У подножия века, где накрепко погребены
И невинные души, и мощи великой страны.

И уже на стремнине то место, где в лютой ночи
Пели ангелы жертвам и черпали смерть палачи.

 

* * *
Если солдат поклонился порогу
И за ворота ступил,
Знать он душою доверился Богу
В час средоточия сил.

Выбора не было – вера и
Осуществили призыв.
Небу ли ведома наша награда –
То ли погиб, то ли жив?..

В страдно-кровавой работе артельной
Знает лишь Божия Мать
Вышел ли срок тебе крестик нательный
На деревянный – менять…

 

* * *

«и комиссары в пыльных шлемах…»

Это путь от ножа до ножа,
До прорубленной танком межи,
За которой плевки калаша
На помин отлетевшей души.

Если против кого-то дружить –
Стиснув зубы, сцеплением рук…
Нам гражданскую не пережить,
Не утративши Родины, друг.

Обезлюдела русская степь,
Нет деревни в дали за рекой.
Если эта последняя цепь
Разомкнётся – не свяжем другой.

И тогда комиссары ЕС,
К мёртвым лицам безусым склонясь,
Разверстают Московию без
Нас – уже никого не боясь.

 

Пред наступлением красного месяца

Все в поездах мое солнышко-лелюшко,
Катимся, катимся – не устоять.
Сквозь погорельщину, Ванька-Емелюшко,
Сладкой, как водочка, жизни поять.

Темное месиво… Светлое крошево…
Лермонтов с тучки глядит на меня.
Много хорошего. Мало хорошего.
Чище и льдистее день ото дня.

Эко хватил!
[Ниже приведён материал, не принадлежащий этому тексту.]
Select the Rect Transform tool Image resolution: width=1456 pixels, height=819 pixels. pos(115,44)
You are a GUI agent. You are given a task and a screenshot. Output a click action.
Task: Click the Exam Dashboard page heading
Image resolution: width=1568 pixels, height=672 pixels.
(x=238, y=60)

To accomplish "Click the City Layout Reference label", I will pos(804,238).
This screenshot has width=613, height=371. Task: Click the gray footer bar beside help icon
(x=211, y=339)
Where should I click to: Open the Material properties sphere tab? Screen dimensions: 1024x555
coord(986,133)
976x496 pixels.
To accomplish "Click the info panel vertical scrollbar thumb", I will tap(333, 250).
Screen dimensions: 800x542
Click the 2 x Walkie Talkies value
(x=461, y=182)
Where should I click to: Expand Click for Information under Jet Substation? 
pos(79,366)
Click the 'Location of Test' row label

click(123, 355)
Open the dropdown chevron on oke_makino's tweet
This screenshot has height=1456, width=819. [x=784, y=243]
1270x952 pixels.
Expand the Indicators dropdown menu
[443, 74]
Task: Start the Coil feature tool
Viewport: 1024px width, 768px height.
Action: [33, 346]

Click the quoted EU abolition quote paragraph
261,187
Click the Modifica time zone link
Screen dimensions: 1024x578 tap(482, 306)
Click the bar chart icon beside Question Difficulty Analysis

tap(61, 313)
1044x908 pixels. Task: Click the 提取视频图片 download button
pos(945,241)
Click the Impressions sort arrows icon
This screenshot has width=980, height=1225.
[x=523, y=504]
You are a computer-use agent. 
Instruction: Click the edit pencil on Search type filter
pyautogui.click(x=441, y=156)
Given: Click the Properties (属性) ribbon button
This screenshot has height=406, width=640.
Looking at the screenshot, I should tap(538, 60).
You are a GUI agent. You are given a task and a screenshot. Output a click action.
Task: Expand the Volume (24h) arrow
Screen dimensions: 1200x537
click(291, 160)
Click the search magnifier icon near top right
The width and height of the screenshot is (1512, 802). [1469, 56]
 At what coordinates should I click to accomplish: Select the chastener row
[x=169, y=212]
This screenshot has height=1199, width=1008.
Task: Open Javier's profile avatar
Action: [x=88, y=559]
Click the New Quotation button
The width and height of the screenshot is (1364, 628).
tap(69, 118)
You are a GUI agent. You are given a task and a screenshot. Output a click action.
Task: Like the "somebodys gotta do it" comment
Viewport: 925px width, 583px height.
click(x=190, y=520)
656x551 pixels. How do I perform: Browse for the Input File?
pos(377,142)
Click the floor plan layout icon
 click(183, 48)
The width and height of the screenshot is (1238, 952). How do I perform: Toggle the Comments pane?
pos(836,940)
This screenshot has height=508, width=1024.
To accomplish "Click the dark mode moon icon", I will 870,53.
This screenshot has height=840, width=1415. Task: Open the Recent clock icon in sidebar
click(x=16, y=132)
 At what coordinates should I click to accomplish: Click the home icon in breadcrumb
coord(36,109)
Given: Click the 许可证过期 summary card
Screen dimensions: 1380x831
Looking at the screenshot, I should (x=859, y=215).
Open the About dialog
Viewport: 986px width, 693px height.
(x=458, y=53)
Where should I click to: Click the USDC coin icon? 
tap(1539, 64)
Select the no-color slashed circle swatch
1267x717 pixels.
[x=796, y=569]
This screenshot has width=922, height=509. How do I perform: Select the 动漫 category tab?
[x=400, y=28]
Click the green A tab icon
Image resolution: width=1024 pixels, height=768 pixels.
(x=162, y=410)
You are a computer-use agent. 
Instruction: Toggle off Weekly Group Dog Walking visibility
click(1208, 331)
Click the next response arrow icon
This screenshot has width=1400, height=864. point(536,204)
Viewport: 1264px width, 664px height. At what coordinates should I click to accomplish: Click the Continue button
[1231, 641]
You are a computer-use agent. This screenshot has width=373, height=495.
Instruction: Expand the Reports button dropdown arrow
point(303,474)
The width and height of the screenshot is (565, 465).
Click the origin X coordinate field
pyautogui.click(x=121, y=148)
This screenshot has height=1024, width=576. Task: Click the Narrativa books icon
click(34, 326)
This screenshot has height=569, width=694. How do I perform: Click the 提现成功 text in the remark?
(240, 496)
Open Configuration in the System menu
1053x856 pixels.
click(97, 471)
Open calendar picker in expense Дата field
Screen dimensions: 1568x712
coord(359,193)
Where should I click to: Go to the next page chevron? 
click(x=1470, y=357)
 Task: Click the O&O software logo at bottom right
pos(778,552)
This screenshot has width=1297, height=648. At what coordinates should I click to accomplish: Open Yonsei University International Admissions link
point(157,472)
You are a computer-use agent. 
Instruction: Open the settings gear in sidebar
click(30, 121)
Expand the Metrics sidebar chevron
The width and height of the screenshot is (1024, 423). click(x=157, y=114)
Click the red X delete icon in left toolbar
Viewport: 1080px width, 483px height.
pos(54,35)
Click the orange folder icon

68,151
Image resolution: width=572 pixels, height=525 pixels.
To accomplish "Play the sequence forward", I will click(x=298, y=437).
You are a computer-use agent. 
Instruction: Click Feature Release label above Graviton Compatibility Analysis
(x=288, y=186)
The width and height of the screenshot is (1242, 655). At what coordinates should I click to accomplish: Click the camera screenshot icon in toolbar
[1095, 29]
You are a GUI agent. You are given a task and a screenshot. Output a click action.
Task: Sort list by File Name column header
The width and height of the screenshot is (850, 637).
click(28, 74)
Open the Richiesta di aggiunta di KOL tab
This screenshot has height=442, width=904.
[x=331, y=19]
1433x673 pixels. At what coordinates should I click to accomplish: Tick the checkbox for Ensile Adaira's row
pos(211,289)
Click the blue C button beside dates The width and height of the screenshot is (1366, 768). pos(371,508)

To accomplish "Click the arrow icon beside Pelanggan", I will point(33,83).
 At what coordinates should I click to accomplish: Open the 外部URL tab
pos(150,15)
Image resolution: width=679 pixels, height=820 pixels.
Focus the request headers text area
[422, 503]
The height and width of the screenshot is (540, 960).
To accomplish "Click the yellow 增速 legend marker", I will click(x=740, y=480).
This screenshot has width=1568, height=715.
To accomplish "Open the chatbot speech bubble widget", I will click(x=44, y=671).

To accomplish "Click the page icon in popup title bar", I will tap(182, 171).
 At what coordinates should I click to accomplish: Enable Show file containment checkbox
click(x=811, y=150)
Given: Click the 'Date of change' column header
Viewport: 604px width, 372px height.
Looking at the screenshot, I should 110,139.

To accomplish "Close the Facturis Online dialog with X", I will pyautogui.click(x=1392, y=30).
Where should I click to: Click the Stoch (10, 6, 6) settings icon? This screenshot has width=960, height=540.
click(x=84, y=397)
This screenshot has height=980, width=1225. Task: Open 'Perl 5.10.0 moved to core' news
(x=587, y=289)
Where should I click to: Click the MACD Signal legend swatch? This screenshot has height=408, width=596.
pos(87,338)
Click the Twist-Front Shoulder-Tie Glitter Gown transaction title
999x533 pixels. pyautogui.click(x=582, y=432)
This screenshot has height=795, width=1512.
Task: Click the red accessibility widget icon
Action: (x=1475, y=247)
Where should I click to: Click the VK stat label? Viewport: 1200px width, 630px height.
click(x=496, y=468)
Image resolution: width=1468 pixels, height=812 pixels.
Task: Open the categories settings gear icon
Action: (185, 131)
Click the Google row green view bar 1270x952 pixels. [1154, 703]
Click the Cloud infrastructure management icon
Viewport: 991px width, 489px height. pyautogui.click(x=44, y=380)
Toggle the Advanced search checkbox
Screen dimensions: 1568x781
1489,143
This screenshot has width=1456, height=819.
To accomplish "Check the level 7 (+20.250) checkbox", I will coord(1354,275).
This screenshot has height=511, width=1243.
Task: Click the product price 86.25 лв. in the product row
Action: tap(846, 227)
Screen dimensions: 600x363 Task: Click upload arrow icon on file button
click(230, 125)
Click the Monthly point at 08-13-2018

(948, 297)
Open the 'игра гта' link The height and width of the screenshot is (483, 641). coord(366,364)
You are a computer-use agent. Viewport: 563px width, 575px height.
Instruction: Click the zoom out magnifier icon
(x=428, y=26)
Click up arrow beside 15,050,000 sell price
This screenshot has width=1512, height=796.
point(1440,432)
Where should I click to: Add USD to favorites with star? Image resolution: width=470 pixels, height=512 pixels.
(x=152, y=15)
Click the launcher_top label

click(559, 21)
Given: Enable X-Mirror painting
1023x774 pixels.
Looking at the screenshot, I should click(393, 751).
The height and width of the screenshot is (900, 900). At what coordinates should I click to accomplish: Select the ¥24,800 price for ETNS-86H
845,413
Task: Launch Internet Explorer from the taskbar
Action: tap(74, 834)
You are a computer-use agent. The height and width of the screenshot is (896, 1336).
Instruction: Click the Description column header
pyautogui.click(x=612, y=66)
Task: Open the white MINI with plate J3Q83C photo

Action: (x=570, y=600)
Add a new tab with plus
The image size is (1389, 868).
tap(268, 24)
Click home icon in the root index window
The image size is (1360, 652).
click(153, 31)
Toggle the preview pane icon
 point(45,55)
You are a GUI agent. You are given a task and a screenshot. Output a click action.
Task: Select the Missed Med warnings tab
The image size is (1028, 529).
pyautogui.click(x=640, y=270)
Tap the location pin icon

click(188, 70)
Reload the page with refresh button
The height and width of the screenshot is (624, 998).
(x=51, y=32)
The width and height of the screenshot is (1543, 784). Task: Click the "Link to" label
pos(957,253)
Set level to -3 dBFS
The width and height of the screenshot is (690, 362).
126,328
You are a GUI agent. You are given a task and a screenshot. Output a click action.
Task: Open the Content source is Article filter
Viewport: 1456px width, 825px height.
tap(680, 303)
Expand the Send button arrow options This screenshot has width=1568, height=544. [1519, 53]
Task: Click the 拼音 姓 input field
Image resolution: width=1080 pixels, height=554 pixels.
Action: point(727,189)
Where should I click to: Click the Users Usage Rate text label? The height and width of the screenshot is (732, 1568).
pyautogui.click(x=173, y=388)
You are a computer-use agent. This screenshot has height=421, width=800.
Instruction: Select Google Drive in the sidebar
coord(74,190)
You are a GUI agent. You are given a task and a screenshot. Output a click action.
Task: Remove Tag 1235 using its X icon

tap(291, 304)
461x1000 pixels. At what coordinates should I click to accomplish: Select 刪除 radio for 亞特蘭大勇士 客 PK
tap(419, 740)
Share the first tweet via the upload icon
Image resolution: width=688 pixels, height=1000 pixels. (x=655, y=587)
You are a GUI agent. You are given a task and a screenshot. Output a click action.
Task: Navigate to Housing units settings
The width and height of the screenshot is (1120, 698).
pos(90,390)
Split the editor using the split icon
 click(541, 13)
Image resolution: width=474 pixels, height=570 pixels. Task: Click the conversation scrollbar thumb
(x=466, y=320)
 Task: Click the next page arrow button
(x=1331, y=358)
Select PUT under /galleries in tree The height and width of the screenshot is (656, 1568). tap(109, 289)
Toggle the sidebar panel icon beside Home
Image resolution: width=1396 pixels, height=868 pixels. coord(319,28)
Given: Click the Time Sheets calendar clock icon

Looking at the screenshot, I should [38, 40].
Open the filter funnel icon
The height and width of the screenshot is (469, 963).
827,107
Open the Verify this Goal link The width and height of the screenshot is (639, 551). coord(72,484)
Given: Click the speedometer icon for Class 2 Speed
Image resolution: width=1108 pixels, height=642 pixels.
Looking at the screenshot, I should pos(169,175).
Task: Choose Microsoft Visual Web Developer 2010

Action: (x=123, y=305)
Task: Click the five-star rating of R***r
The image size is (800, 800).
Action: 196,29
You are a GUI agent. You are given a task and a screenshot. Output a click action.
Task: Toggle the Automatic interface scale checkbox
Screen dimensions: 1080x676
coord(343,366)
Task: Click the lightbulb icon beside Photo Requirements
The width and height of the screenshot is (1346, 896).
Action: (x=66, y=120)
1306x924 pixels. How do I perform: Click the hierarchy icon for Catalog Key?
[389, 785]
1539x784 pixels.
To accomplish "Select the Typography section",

Почему не покаялся?
Каюсь, родимые, каюсь во всем.
Тарскою степью, Барабинской, Каинской
Еду в заросший крапивою дом.

Осень такая, что хочется выстрелить,
Чтобы за эхом осыпался лист…
– Истина там, где отрезана истина. –
Молвил безногий, как хмель, баянист.

Лесоповальные, скотопригонные
Лики родные Марусь-Магдалин
Вновь уплывают в оклады оконные,
В дождь и безденежье русских долин.

Поле, пространство, полет и безмолвие –
Даль, словно хлеб, не пресытит вовек.
Вновь с мукомолия на богомолие,
В преображающий родину Снег.

Сны роковые в душе не поместятся,
Но сохранятся в небесном краю.
Пред наступлением красного месяца
Простоволосый и тихий стою.

Скажешь ли правду мне, Ванька-Емелюшка,
В час, когда будешь не пьян, а блажен:
Скольких прияла льняная постелюшка
Ширь-белизной в миллионы сажен.

. . . . . . . . . . . . . . . . . . . . . . . . . . . . . . . . . . .
Боже, простишь, ли нам неразумение
Или рассеешь как израильтян?..
Стыки вагонные.
Гужи ременные.
И горизонт неохватен и рдян.

 

* * *
Ветры с Карского моря по долгой дуге
Досягнули до кровель Алтая.
У меня ж за душой – лишь монетка-теньге,
Как потерянный май, золотая.

Тьма и холод опять норовят в кумовья,
Карусельную песню вертая,
Ты ль одна у меня, золотая моя?!
Как потерянный май, золотая…

И когда до небес полыхнет молонья,
Из любови-грозы прорастая,
Распускайся и ты, золотая моя,
Как потерянный рай, золотая.

 

* * *
В заснеженных полях и до, и за Уралом
Томительно светло блуждается душе,
Как будто бы летишь за гаснущим хоралом
В замедленном немом обратном монтаже.

От станции Шарья до станции Бочаты,
От снеговой горы до снеговой норы…
Где ситный свет небес и вёрсты непочаты,
Где вечная печаль – наперсница хандры.

В белым-белых валах, в белёсом лабиринте,
В любезной тишине, в засыпанных лесах
Мы встретимся… как вы, хранители, велите,
Чтоб дрогнули сердца на ангельских весах.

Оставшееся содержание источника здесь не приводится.